▶ Action item
Nothing but the lines from the one with "Task: Open Settings in top navigation" through the final line of the entries should appear in the answer, copied exactly and without pictures.
#####
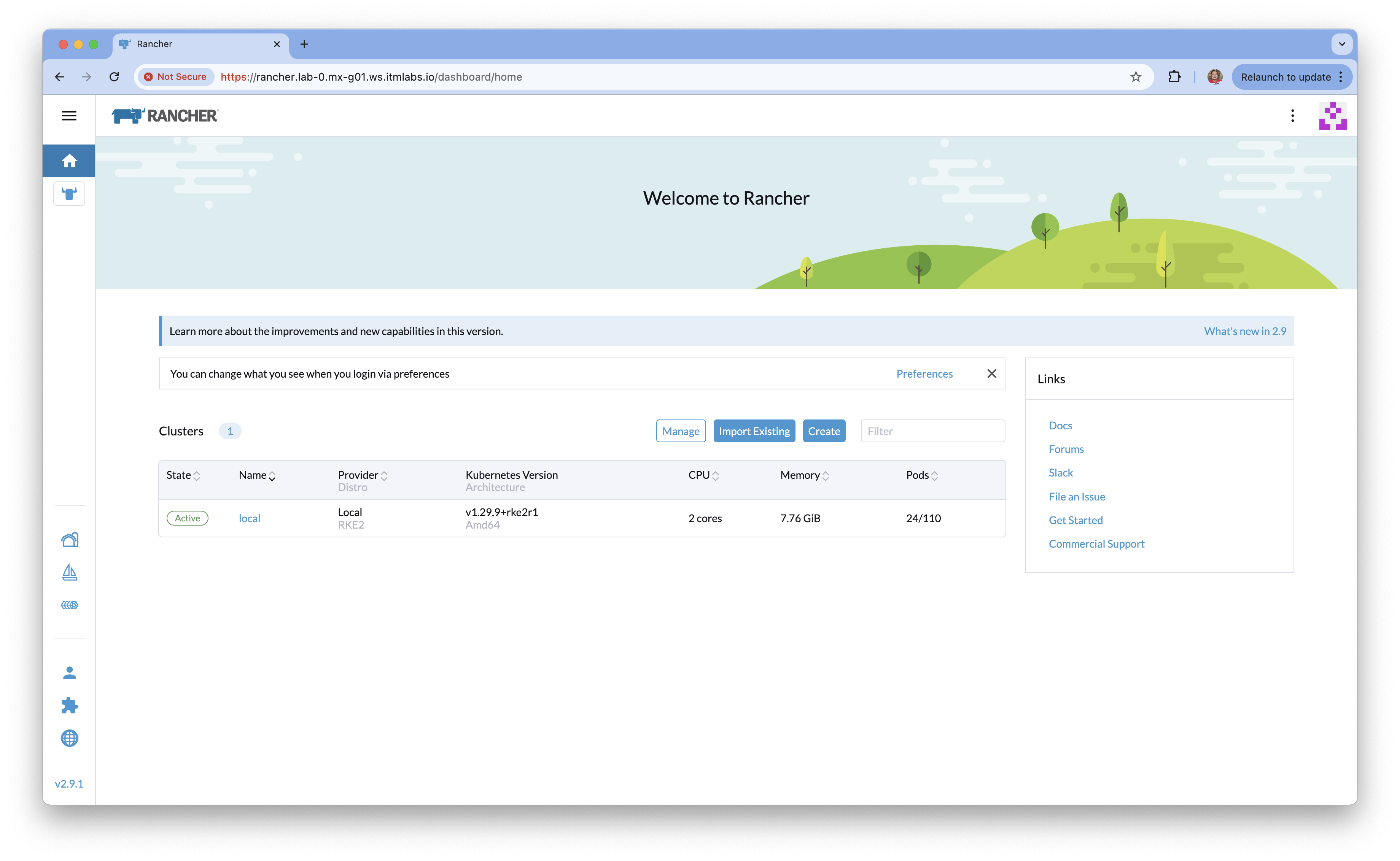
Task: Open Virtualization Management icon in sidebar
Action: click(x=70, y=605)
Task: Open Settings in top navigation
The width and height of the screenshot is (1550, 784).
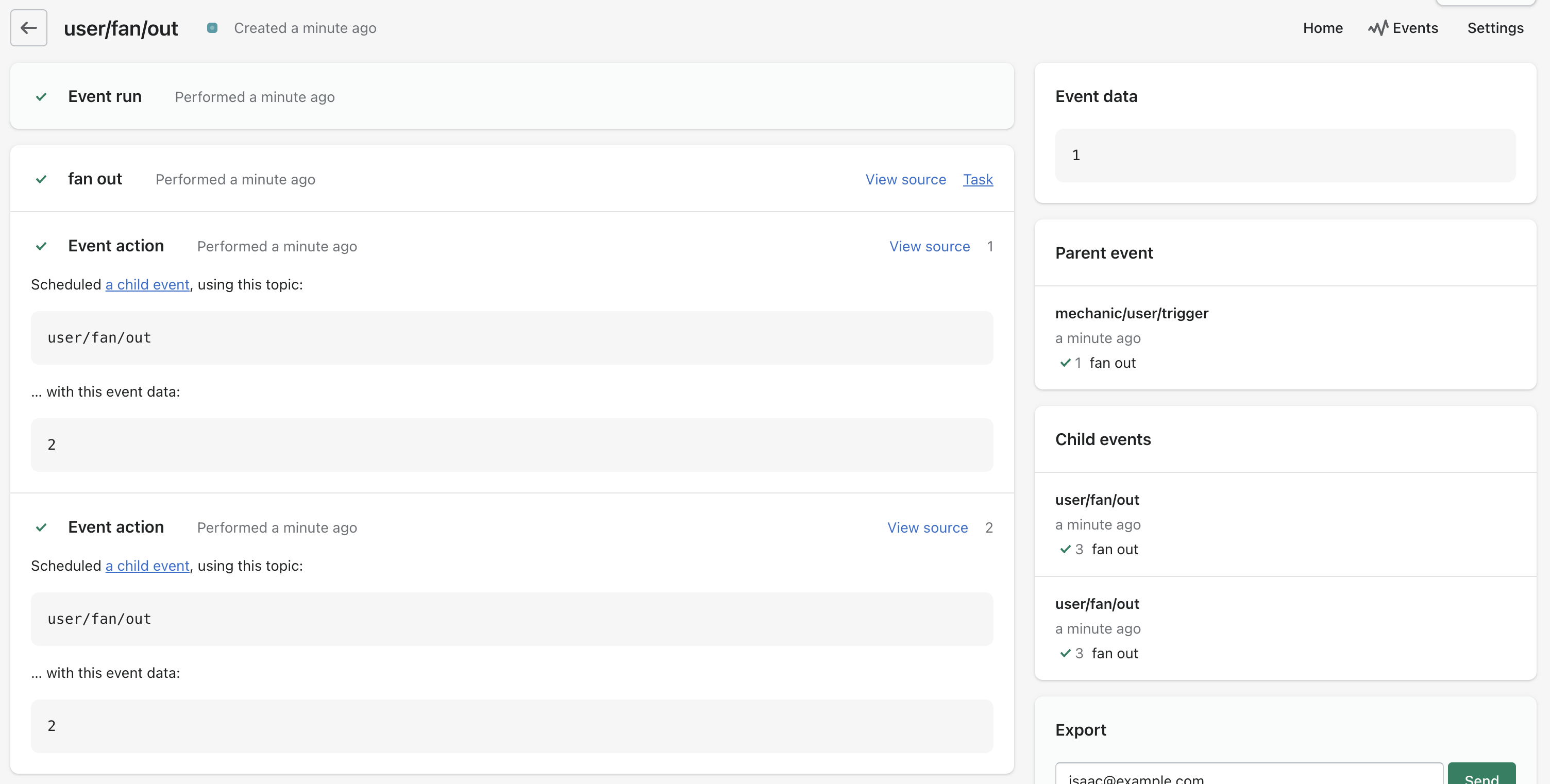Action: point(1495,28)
#####
▶ Response to the exercise
Task: Open Settings in top navigation
The width and height of the screenshot is (1550, 784).
Action: point(1495,28)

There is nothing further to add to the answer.